Saved data entries:
════════════════════
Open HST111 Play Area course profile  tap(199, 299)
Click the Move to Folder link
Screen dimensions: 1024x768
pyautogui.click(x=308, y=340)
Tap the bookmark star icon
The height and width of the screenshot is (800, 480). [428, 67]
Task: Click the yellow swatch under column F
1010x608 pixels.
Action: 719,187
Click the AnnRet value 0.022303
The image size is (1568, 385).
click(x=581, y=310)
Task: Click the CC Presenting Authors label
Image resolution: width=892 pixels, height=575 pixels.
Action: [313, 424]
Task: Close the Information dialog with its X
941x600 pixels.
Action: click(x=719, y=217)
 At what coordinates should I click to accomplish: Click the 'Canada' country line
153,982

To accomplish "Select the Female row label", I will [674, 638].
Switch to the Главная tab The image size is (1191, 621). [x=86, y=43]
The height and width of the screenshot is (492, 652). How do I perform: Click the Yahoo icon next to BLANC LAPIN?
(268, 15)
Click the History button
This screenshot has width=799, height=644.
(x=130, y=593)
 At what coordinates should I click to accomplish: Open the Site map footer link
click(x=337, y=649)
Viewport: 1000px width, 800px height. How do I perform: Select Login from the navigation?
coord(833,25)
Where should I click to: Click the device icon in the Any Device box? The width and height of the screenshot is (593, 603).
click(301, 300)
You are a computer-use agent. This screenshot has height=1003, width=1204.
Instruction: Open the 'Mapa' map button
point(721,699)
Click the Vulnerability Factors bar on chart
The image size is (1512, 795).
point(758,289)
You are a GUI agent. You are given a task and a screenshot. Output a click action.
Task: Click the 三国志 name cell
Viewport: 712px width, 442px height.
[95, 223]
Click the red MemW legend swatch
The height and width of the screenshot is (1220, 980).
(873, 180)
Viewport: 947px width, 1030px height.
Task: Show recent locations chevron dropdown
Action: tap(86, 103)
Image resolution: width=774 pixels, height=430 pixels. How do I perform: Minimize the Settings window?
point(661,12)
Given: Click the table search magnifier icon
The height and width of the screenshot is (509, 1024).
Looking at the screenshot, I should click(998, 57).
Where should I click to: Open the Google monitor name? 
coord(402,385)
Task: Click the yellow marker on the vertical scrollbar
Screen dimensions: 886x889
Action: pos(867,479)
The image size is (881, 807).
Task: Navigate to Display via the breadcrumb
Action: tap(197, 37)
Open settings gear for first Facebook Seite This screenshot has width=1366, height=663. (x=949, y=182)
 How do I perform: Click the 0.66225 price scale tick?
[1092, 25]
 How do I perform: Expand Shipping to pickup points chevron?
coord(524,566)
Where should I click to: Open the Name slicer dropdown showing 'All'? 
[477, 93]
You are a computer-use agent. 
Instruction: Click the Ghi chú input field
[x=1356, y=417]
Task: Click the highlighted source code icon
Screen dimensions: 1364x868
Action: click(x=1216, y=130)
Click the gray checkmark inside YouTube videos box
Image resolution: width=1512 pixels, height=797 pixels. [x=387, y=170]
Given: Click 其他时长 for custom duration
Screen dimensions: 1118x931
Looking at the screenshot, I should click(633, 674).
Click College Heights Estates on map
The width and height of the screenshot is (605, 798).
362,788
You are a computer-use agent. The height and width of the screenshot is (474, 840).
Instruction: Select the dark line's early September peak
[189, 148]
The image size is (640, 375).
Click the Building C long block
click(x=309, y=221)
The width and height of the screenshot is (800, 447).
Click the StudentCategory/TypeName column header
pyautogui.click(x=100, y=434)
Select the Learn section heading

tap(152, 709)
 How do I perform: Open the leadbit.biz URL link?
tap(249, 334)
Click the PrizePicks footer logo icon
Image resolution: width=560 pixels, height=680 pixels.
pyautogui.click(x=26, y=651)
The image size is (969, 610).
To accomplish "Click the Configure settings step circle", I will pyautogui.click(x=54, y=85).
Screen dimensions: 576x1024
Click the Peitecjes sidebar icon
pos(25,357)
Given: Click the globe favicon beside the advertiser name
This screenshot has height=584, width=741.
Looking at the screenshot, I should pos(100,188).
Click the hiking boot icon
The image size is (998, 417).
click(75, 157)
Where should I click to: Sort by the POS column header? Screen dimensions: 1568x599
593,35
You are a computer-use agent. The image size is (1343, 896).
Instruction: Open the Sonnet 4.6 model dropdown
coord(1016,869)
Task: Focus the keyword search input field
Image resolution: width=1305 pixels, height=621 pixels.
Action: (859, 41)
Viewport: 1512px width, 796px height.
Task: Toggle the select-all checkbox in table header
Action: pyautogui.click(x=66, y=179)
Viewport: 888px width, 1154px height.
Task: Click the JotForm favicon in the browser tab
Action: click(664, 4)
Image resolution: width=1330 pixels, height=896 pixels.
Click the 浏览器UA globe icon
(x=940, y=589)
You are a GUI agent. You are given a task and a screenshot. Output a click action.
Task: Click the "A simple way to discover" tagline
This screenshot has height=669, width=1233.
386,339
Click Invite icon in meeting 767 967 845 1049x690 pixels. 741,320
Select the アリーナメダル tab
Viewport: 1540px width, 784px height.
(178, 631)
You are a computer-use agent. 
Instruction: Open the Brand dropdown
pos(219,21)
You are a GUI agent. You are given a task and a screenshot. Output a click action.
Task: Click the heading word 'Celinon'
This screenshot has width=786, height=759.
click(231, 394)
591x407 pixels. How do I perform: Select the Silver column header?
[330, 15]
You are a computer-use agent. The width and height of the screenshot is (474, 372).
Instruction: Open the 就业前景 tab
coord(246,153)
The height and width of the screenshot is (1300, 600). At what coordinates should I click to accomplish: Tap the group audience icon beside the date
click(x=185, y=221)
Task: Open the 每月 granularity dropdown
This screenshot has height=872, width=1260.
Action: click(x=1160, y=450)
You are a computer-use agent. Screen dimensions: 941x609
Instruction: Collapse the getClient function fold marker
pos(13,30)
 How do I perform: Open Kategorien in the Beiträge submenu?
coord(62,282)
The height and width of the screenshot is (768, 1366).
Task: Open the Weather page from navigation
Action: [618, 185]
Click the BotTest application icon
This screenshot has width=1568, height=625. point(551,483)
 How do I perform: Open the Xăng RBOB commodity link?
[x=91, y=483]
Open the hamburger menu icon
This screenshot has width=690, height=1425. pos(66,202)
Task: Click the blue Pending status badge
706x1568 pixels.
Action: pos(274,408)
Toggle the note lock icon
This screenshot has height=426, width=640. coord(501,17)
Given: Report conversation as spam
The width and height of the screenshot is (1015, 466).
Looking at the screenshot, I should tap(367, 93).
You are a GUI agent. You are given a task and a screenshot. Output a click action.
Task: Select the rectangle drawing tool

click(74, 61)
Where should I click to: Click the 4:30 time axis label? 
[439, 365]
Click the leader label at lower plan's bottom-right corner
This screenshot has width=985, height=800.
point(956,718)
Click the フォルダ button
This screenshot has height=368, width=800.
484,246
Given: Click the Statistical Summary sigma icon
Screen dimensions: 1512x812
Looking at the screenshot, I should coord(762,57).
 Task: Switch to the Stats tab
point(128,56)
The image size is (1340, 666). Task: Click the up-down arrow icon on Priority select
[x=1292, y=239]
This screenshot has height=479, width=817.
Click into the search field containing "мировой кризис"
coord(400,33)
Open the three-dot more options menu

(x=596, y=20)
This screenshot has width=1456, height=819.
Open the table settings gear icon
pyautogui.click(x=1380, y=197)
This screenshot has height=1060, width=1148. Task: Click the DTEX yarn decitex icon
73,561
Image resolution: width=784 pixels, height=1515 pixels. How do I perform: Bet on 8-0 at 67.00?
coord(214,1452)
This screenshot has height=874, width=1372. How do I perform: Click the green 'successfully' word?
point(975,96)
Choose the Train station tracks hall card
════════════════════
• INSTRUCTIONS FOR THE TASK: Could you copy every line from the records that mentions the word "swatch"?

• REPLY TO THE EXERCISE:
Task: Click the yellow swatch under column F
Click the red MemW legend swatch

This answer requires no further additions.